A representação do Brasil na literatura brasileira transitou, grosso modo, da tentativa de autonomização de um todo (um país, uma nação) composto de diferentes regiões e suas peculiaridades – projeto principalmente de José de Alencar –, para a exaltação particular de cada uma de suas partes, como maneira mais obstinada de se afirmar "brasileiro" (cujo primeiro grito possivelmente foi dado já pelo escritor Franklin Távora, em prefácio a seu romance O cabeleira, de 1876).
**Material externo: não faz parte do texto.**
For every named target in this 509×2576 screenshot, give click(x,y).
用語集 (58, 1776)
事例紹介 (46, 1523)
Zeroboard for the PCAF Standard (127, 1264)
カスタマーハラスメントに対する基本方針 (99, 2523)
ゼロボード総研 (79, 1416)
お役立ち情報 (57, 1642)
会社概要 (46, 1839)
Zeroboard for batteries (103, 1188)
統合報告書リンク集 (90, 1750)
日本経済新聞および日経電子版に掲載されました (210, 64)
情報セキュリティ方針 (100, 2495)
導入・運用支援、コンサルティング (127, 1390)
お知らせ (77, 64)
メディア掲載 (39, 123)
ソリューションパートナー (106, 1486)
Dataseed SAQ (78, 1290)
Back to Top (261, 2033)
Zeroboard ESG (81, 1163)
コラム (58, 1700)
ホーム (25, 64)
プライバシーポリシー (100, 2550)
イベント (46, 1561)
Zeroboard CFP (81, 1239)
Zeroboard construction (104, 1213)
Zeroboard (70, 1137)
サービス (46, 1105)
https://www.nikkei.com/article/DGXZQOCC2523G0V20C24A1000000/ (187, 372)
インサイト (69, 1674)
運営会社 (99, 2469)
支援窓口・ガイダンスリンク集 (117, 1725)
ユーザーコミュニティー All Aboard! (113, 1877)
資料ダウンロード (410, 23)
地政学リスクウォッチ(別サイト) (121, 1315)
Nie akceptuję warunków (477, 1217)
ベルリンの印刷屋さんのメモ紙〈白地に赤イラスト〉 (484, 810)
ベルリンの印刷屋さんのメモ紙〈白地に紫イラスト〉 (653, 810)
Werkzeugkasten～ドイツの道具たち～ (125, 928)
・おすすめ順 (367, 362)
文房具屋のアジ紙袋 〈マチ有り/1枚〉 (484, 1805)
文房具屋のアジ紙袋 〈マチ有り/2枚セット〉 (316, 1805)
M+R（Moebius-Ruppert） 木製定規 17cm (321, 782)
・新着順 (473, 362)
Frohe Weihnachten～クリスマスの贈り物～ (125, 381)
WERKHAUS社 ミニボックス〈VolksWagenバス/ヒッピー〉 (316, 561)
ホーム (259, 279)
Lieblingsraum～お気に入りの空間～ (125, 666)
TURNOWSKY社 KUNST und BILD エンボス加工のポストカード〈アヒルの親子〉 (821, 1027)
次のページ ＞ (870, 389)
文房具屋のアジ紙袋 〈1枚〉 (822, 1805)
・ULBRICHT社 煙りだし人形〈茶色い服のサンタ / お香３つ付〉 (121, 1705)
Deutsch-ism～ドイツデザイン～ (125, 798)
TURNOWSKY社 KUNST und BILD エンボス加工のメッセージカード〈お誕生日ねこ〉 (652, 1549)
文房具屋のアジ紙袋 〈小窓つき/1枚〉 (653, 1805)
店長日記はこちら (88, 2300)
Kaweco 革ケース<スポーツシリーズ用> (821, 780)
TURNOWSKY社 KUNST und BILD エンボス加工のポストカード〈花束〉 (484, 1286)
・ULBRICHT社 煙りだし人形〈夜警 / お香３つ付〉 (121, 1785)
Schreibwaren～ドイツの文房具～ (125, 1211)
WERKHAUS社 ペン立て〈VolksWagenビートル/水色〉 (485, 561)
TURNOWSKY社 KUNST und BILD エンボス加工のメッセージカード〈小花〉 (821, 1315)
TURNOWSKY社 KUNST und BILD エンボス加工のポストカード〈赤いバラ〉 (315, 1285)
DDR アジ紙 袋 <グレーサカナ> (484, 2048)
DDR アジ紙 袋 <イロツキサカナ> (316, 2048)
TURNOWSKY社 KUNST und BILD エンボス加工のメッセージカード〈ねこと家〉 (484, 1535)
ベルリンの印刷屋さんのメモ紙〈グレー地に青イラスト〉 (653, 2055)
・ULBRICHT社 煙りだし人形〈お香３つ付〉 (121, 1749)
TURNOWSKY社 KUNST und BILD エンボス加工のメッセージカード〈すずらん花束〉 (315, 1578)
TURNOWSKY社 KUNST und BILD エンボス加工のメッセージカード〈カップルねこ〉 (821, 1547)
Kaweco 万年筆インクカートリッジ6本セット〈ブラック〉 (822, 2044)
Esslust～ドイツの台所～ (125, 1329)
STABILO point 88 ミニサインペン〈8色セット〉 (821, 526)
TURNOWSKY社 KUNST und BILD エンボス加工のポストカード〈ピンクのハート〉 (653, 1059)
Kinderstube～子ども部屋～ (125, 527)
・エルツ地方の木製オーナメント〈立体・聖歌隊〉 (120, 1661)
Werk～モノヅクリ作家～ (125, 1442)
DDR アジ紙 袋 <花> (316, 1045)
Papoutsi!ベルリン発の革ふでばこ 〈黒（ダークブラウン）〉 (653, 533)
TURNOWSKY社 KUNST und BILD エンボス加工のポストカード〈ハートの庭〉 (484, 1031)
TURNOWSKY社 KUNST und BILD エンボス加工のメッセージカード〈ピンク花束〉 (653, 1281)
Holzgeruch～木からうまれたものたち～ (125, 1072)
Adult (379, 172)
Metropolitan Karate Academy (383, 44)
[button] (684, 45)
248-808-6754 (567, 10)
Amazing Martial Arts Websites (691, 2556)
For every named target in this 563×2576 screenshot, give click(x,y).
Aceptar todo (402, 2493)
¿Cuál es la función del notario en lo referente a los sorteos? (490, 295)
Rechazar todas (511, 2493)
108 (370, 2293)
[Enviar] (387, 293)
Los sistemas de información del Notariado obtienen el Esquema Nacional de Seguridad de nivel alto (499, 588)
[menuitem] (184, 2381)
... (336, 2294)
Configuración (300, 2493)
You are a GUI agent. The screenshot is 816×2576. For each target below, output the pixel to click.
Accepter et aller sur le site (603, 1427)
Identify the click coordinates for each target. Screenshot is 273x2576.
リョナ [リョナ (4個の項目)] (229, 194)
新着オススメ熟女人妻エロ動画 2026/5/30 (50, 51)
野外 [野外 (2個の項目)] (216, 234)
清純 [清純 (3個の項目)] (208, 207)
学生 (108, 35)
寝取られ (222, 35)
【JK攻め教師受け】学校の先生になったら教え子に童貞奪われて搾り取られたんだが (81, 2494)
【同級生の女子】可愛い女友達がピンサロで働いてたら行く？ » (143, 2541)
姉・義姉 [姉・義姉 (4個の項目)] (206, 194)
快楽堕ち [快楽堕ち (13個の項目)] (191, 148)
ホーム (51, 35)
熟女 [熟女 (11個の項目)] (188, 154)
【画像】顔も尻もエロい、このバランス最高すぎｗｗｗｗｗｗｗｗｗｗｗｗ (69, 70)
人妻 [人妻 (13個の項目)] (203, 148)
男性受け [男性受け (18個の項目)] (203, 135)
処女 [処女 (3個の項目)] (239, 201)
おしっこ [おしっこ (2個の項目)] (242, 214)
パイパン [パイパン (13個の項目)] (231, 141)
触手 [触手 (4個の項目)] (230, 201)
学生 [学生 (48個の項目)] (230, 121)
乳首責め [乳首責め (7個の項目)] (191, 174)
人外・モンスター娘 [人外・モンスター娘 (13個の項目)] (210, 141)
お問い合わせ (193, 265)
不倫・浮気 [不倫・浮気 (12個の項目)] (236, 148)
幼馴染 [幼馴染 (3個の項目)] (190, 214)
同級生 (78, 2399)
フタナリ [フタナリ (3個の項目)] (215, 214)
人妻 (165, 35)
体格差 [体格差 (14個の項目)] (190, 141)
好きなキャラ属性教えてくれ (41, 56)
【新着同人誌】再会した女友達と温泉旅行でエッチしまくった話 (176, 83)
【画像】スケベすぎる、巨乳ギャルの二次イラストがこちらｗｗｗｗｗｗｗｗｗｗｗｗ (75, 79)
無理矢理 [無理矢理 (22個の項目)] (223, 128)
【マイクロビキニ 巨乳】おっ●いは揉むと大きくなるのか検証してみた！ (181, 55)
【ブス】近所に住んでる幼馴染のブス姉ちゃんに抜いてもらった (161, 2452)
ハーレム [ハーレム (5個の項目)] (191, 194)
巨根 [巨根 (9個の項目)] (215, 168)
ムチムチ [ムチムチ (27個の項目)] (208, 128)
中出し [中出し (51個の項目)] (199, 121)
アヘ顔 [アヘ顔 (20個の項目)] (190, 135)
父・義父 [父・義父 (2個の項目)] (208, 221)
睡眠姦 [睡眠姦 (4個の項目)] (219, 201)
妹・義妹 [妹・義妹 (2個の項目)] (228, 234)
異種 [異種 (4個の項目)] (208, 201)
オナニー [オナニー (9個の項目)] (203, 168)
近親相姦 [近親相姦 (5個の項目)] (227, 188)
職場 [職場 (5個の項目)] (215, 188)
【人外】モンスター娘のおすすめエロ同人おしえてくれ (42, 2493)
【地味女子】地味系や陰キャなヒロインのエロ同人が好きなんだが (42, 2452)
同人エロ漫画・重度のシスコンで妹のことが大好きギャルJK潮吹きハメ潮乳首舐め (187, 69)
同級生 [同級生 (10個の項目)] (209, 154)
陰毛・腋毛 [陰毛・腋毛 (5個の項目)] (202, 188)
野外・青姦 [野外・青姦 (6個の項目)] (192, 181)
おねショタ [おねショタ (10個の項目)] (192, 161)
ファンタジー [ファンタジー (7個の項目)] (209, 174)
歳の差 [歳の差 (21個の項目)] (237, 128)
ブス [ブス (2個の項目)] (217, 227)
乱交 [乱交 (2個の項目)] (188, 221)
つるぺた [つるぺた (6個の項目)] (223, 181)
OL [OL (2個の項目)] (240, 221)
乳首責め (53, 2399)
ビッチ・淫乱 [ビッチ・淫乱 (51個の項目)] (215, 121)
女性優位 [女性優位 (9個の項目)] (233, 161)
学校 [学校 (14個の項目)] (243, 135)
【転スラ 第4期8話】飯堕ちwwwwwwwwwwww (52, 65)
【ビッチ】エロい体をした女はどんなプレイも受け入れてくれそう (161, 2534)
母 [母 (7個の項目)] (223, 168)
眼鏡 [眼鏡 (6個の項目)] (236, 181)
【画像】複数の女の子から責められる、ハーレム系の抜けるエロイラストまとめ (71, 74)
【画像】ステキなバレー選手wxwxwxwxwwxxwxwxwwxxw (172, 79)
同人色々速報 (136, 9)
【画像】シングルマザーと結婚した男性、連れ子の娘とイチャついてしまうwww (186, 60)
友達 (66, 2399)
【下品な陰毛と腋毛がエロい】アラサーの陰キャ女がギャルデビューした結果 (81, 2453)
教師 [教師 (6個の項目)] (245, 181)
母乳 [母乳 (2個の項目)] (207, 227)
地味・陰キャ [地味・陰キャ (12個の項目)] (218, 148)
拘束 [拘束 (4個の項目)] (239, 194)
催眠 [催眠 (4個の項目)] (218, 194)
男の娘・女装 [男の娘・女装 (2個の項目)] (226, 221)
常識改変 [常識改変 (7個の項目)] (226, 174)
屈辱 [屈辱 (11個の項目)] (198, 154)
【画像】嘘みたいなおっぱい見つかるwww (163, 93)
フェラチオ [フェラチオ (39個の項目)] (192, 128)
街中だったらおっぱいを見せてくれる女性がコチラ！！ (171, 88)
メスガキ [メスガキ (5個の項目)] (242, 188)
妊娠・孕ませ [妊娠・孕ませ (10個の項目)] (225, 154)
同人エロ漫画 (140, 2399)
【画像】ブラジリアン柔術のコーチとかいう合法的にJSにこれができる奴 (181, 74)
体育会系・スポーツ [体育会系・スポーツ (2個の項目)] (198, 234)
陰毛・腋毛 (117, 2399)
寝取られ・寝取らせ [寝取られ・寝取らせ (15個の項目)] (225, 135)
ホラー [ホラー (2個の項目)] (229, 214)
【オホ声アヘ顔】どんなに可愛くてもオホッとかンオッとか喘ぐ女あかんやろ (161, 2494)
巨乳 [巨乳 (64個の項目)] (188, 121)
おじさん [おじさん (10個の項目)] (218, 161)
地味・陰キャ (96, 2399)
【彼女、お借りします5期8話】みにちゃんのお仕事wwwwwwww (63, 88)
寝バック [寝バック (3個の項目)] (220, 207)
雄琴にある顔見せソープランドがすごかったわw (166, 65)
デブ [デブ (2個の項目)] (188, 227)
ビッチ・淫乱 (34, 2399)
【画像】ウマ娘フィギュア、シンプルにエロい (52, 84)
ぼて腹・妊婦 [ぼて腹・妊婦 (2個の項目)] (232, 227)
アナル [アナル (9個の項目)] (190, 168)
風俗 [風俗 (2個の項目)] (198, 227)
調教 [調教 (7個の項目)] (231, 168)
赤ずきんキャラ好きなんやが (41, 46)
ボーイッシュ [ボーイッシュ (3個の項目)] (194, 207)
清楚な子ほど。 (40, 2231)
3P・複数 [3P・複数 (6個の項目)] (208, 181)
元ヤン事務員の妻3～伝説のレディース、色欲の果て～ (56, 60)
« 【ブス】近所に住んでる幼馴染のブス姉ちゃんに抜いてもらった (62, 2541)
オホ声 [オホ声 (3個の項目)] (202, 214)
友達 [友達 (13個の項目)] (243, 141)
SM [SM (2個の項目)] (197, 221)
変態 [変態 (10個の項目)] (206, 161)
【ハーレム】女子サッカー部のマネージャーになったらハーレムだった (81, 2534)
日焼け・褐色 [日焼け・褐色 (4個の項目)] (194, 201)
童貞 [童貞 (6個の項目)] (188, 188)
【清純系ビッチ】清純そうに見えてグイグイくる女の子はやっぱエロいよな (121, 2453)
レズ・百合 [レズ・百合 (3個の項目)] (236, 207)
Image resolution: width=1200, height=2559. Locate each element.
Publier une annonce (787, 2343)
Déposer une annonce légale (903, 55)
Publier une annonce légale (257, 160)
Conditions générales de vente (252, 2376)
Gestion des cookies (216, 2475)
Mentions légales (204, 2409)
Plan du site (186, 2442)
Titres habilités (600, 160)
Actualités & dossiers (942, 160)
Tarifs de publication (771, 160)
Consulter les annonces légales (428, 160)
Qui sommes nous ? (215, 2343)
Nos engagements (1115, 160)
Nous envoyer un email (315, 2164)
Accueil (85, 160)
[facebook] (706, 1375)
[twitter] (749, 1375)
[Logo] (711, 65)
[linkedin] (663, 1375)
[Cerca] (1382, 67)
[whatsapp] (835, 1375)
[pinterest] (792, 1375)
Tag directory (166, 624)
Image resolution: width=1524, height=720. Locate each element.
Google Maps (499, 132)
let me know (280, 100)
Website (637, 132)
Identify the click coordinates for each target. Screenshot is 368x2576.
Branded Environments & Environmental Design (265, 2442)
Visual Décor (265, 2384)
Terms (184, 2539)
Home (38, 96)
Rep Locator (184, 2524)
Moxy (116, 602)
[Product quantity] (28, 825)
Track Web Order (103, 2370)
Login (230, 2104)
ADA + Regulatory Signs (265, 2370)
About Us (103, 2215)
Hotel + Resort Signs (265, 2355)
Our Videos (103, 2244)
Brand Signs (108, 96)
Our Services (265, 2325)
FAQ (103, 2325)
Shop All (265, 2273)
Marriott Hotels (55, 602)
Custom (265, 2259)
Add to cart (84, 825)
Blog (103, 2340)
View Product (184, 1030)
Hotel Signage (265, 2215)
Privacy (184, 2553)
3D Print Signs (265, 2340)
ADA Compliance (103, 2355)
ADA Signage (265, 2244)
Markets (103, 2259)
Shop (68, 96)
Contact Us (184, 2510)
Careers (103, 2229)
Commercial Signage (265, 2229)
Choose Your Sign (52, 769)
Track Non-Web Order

Devido a essa transição, ainda existem entre os estudiosos discordâncias a respeito de se as obras literárias produzidas a partir da década de 1930 foram influenciadas pelo Modernismo de 22, ou se apenas deram continuidade a uma preocupação que vinha de antes. Há quem afirme que não houve desdobramento entre 1922 e 1930 – caso de Octavio de Faria, Jorge Amado e de Graciliano Ramos, este último tornado escritor-símbolo da época, que em nada se identificou com o momento que considerou apenas destruidor, nunca criador – e quem, como Lúcia Miguel-Pereira, afinal reconhecida como uma das grandes críticas literárias do século XX, acredite que a literatura de 1930 jamais seria a mesma, nem teria sido tão bem recebida, sem os modernistas para lhe abrir os caminhos. O que mais ou menos permaneceu consensual é o fato de que essa produção desenvolveu-se em duas direções, aparentemente opostas, a "social" e a "intimista".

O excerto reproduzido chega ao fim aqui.